Каждый кризис - дар судьбы человеку-творцу: так в художественном творчестве Толстого и в его духовной позиции наконец создается повое и возвышенное равновесие. Контрасты проницают друг друга, ужасный конфликт жизненных наслаждений с их трагическим противником уступает место мудрому и гармоничному соглашению: медленно угасающая жизнь и близкая надвигающаяся смерть текут прекрасно и плодотворно, волна за волной, в героических сумерках его старческих лет. Совершенно в духе Спинозы покоится наконец умиротворенное чувство в чистом полете между страхом и надеждой последнего часа: "Не хорошо бояться смерти; не хорошо ее желать. Весы нужно так поставить, чтобы стрелка стояла ровно и ни одна чаша не перевешивала: это лучшие условия жизни".
Трагическое разногласие наконец улажено. Старец Толстой не питает больше ненависти к смерти и ждет ее терпеливо, он не избегает ее, он не борется с ней: он видит ее лишь в спокойных размышлениях, как художник мечтает о еще незримом, но уже существующем творении. И поэтому последний трепетно жданный час дарит ему полную милость: кончину великую, как его жизнь, творение его творений.
ХУДОЖНИК
Нет истинного наслаждения, кроме того, которое проистекает из творчества. Можно создавать карандаши, сапоги, хлеб и детей, это значит создавать людей; без творчества нет истинного наслаждения, нет такого, которое не соединялось бы со страхом, страданием, упреками совести и стыдом.
Письмо
Каждое художественное произведение только тогда достигает самой высокой степени, когда забываешь о его художественном созидании и ощущаешь его существование как несомненную реальность.
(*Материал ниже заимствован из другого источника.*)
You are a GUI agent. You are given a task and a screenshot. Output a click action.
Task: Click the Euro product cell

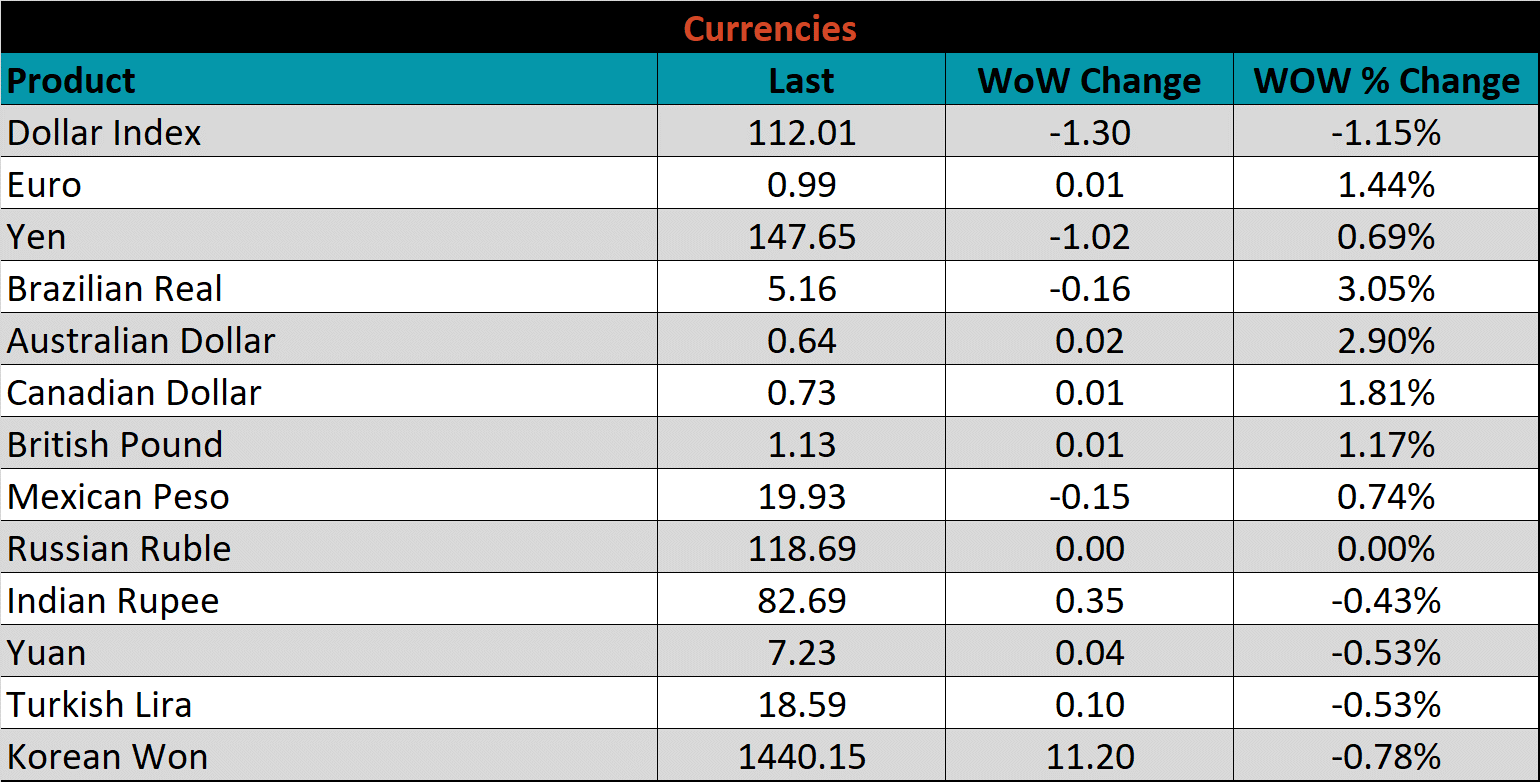pyautogui.click(x=44, y=184)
У Толстого этот возвышенный обман доведен до совершенства. Никогда не осмеливаешься подумать, - столь ощутимо, правдиво они нас касаются, - что эти рассказы придуманы, что действующие лица вымышлены. Читая их, кажется, заглядываешь в открытое окно реального мира.
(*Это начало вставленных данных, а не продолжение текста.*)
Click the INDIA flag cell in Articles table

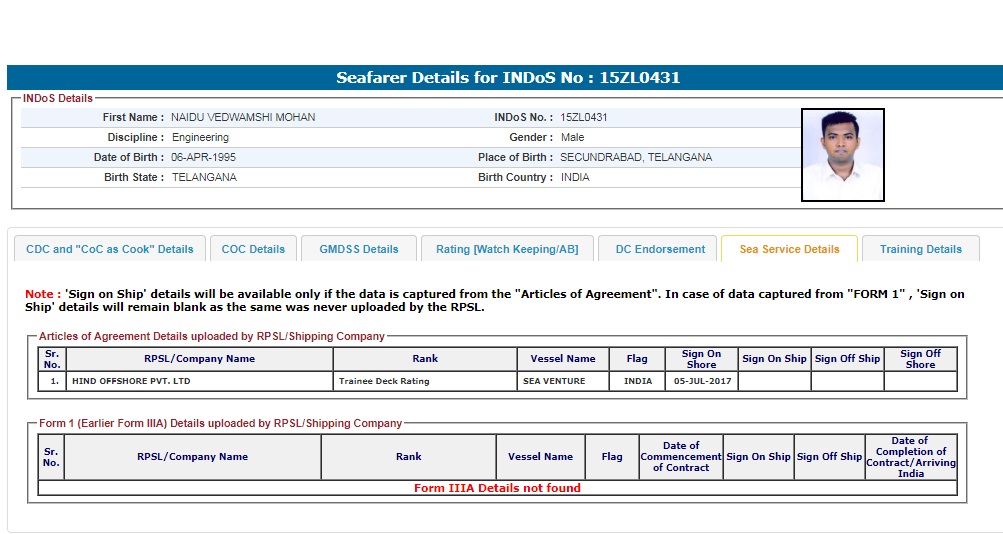click(637, 381)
Если бы существовали только такие художники, как Толстой, можно было бы прийти к заключению, что искусство - нечто чрезвычайно простое, искренность - вещь сама собой понятная, творчество - не что иное, как точный пересказ действительности, копия, не требующая высшего умственного напряжения, и нужно для него, по его собственному изречению, "только одно отрицательное качество: не лгать". Ибо с потрясающей несомненностью, с наивной естественностью ландшафта, бушующее и богатое, стоит произведение перед нашими взорами, оно - сама природа, такая же правдивая, как та, другая. Все таинственные силы ярости, пылающего огня, фосфоресцирующих видений, смелого и часто вне-логичного вымысла - основные элементы творчества поэта - кажутся в толстовском эпосе излишними и отсутствующими: не опьяненный демон, а трезвый, ясномыслящий человек, представляется нам, без всякого напряжения, чисто объективным наблюдением, прилежным срисовыванием создал дубликат реальности.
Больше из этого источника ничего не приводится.